_GIVEN EXERCISE_
Please recast all of the material below as a Markdown table with two columns, Row and Line, giving each line its own numbered row and leaving out blank lines.

_RECORDS FOR THIS EXERCISE_
begin
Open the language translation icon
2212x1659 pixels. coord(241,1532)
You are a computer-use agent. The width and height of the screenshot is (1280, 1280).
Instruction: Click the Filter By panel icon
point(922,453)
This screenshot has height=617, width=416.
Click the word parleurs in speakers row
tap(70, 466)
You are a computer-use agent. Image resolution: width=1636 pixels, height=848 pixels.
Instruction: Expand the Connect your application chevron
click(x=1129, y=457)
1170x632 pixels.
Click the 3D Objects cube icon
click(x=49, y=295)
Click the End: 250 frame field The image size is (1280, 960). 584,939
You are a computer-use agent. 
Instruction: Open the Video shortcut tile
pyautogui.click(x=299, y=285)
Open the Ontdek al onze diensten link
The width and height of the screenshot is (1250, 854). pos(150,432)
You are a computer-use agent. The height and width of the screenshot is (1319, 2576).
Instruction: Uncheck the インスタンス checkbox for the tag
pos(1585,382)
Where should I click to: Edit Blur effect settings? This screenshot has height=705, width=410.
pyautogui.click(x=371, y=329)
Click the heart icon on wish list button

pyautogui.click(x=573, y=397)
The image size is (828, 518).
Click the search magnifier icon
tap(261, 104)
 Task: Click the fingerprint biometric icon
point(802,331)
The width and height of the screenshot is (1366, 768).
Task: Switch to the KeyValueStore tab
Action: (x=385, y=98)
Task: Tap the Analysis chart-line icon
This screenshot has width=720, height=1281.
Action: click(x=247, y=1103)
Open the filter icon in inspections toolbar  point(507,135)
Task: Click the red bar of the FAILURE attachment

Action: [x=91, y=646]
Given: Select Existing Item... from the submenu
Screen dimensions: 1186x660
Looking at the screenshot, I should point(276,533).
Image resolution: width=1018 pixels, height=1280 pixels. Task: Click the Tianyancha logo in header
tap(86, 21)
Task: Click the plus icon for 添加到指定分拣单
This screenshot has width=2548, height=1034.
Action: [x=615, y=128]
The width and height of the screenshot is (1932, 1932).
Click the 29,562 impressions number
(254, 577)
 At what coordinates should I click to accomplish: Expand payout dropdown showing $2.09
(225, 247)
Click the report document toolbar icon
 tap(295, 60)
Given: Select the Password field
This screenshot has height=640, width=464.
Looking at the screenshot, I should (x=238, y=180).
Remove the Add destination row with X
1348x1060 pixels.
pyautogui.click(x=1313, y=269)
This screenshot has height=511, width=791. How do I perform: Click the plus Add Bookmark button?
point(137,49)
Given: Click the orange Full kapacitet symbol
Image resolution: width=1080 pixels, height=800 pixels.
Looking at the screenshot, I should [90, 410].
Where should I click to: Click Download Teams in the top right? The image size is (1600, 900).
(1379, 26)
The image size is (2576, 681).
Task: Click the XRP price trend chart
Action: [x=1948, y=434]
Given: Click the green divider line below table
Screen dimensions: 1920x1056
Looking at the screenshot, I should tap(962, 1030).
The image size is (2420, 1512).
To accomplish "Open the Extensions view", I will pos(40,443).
end
_RESULT OF THIS EXERCISE_
| Row | Line |
|---|---|
| 1 | Open the language translation icon |
| 2 | 2212x1659 pixels. coord(241,1532) |
| 3 | You are a computer-use agent. The width and height of the screenshot is (1280, 1280). |
| 4 | Instruction: Click the Filter By panel icon |
| 5 | point(922,453) |
| 6 | This screenshot has height=617, width=416. |
| 7 | Click the word parleurs in speakers row |
| 8 | tap(70, 466) |
| 9 | You are a computer-use agent. Image resolution: width=1636 pixels, height=848 pixels. |
| 10 | Instruction: Expand the Connect your application chevron |
| 11 | click(x=1129, y=457) |
| 12 | 1170x632 pixels. |
| 13 | Click the 3D Objects cube icon |
| 14 | click(x=49, y=295) |
| 15 | Click the End: 250 frame field The image size is (1280, 960). 584,939 |
| 16 | You are a computer-use agent.  |
| 17 | Instruction: Open the Video shortcut tile |
| 18 | pyautogui.click(x=299, y=285) |
| 19 | Open the Ontdek al onze diensten link |
| 20 | The width and height of the screenshot is (1250, 854). pos(150,432) |
| 21 | You are a computer-use agent. The height and width of the screenshot is (1319, 2576). |
| 22 | Instruction: Uncheck the インスタンス checkbox for the tag |
| 23 | pos(1585,382) |
| 24 | Where should I click to: Edit Blur effect settings? This screenshot has height=705, width=410. |
| 25 | pyautogui.click(x=371, y=329) |
| 26 | Click the heart icon on wish list button |
| 27 | pyautogui.click(x=573, y=397) |
| 28 | The image size is (828, 518). |
| 29 | Click the search magnifier icon |
| 30 | tap(261, 104) |
| 31 |  Task: Click the fingerprint biometric icon |
| 32 | point(802,331) |
| 33 | The width and height of the screenshot is (1366, 768). |
| 34 | Task: Switch to the KeyValueStore tab |
| 35 | Action: (x=385, y=98) |
| 36 | Task: Tap the Analysis chart-line icon |
| 37 | This screenshot has width=720, height=1281. |
| 38 | Action: click(x=247, y=1103) |
| 39 | Open the filter icon in inspections toolbar  point(507,135) |
| 40 | Task: Click the red bar of the FAILURE attachment |
| 41 | Action: [x=91, y=646] |
| 42 | Given: Select Existing Item... from the submenu |
| 43 | Screen dimensions: 1186x660 |
| 44 | Looking at the screenshot, I should point(276,533). |
| 45 | Image resolution: width=1018 pixels, height=1280 pixels. Task: Click the Tianyancha logo in header |
| 46 | tap(86, 21) |
| 47 | Task: Click the plus icon for 添加到指定分拣单 |
| 48 | This screenshot has width=2548, height=1034. |
| 49 | Action: [x=615, y=128] |
| 50 | The width and height of the screenshot is (1932, 1932). |
| 51 | Click the 29,562 impressions number |
| 52 | (254, 577) |
| 53 |  At what coordinates should I click to accomplish: Expand payout dropdown showing $2.09 |
| 54 | (225, 247) |
| 55 | Click the report document toolbar icon |
| 56 |  tap(295, 60) |
| 57 | Given: Select the Password field |
| 58 | This screenshot has height=640, width=464. |
| 59 | Looking at the screenshot, I should (x=238, y=180). |
| 60 | Remove the Add destination row with X |
| 61 | 1348x1060 pixels. |
| 62 | pyautogui.click(x=1313, y=269) |
| 63 | This screenshot has height=511, width=791. How do I perform: Click the plus Add Bookmark button? |
| 64 | point(137,49) |
| 65 | Given: Click the orange Full kapacitet symbol |
| 66 | Image resolution: width=1080 pixels, height=800 pixels. |
| 67 | Looking at the screenshot, I should [90, 410]. |
| 68 | Where should I click to: Click Download Teams in the top right? The image size is (1600, 900). |
| 69 | (1379, 26) |
| 70 | The image size is (2576, 681). |
| 71 | Task: Click the XRP price trend chart |
| 72 | Action: [x=1948, y=434] |
| 73 | Given: Click the green divider line below table |
| 74 | Screen dimensions: 1920x1056 |
| 75 | Looking at the screenshot, I should tap(962, 1030). |
| 76 | The image size is (2420, 1512). |
| 77 | To accomplish "Open the Extensions view", I will pos(40,443). |